~by Janice Harbaugh for GreeneCountyNewsOnline
Residents living near St. Joseph Catholic Church protested the building of a four-plex in their neighborhood at the county board of supervisors meeting on July 29. Phyliss Crowder said, “We don’t think it’s the right site.” Residents cited fears of traffic congestion in an old, established, quiet neighborhood.
Previously on May 13, supervisors heard a presentation by Rowland Construction describing a four-plex project in Jefferson. At the board meeting on June 3, the board approved $30,000 in funding to Greene County Development Corporation for the purpose of buying land, which GCDC would then give to Rowland for development. There were several possible locations for the four-plex, but land near St. Joseph was mentioned specifically.
Resident Paul Richardson said he was “opposed to the location but not to the (idea of) housing.” He asked about the relationship of the board of supervisors to GCDC. The board said they were involved in funding only and not in the choice of location for the housing project.
County attorney Thomas Laehn said GCDC is a private entity buying land from another private entity.
When asked by a resident about the board’s process for “ensuring due process” and involving residents in decisions, chair John Muir said the board’s responsibility was limited to “trusting that they (GCDC) had a good project.” Beyond that, the details of the development are the responsibility of the city.

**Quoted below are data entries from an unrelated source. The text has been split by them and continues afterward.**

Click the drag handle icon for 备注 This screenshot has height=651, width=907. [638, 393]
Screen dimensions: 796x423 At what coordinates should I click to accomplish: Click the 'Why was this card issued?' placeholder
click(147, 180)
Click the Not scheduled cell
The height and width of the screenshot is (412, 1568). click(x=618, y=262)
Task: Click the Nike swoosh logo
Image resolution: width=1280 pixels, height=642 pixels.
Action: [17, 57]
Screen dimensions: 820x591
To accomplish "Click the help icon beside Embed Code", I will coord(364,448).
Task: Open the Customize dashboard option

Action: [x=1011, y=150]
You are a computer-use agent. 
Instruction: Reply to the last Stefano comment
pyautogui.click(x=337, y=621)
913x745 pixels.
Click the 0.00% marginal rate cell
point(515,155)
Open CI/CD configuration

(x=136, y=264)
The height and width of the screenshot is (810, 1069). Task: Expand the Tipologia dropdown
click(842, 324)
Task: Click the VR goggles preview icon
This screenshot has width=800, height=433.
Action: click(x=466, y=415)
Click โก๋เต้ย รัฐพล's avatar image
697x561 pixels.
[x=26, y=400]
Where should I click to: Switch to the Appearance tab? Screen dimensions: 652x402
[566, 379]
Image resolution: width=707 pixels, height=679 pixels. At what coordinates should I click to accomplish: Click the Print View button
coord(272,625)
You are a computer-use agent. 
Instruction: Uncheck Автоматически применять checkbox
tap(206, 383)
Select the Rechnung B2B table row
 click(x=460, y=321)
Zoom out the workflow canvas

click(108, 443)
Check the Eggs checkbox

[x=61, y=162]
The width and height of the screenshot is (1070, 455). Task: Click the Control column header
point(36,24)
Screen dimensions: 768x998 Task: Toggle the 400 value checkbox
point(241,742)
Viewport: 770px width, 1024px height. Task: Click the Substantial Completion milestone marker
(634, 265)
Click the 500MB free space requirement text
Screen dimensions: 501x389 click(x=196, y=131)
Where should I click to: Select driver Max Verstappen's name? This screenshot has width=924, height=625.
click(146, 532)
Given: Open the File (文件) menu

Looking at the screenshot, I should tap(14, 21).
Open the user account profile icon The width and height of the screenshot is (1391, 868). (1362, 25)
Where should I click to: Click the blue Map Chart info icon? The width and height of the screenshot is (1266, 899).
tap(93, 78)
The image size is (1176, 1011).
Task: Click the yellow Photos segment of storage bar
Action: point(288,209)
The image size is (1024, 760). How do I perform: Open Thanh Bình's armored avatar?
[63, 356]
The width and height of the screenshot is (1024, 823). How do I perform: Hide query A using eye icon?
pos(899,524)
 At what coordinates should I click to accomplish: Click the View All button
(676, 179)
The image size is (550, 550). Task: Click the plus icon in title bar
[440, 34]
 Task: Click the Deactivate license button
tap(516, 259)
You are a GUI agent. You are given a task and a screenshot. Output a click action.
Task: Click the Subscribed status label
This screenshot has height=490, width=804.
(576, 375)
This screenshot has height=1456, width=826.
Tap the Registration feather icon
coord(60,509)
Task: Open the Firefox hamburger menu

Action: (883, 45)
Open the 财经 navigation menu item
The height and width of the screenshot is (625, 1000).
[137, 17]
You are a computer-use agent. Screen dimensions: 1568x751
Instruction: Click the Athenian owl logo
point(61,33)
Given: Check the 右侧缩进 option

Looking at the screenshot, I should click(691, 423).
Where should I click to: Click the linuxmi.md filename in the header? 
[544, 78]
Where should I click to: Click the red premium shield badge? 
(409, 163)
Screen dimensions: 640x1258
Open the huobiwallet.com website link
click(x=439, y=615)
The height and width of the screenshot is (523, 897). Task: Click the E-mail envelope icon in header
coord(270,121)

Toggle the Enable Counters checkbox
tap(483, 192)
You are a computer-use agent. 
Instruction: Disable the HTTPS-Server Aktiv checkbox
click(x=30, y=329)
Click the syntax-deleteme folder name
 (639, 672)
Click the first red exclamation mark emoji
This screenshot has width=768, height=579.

Muir stated the $30,000 in county funds originated from $20,000 in general funds and $10,000 from Dreyfus funds. As stated at previous board meetings, the board’s justification for giving money to GCDC was a need for housing in the county and Rowland Construction’s interest in expanding housing projects into other communities of the county.
Residents spoke of dissatisfaction with the city’s handling of the project. “Plans were made before the public hearing was held,” said Lisa Richardson. The city council waived the second and third readings of the proposal in order to fast-track the project and residents believe decisions were made too quickly with little public input.
In other business, engineer Wade Weiss reported slow progress in graveling every road in the county this summer. “It’s been an extreme year,” he said. Gravelling should be completed in August and September.
County sheriff Jack Williams submitted the quarterly sheriff’s report to the board. The board considered a resolution for the adoption of an agreement between the city of Jefferson and the county wherein the city would pay $25,000 yearly for dispatching services currently provided for free by the county. The resolution passed with supervisor Tom Contner dissenting. He said, “At one time, more money had been discussed, enough to pay one dispatcher for a year.”
Laehn reported involvement in several trials including violation of no-contact orders, stalking, and sex abuse. “I have great faith in our juries,” he said.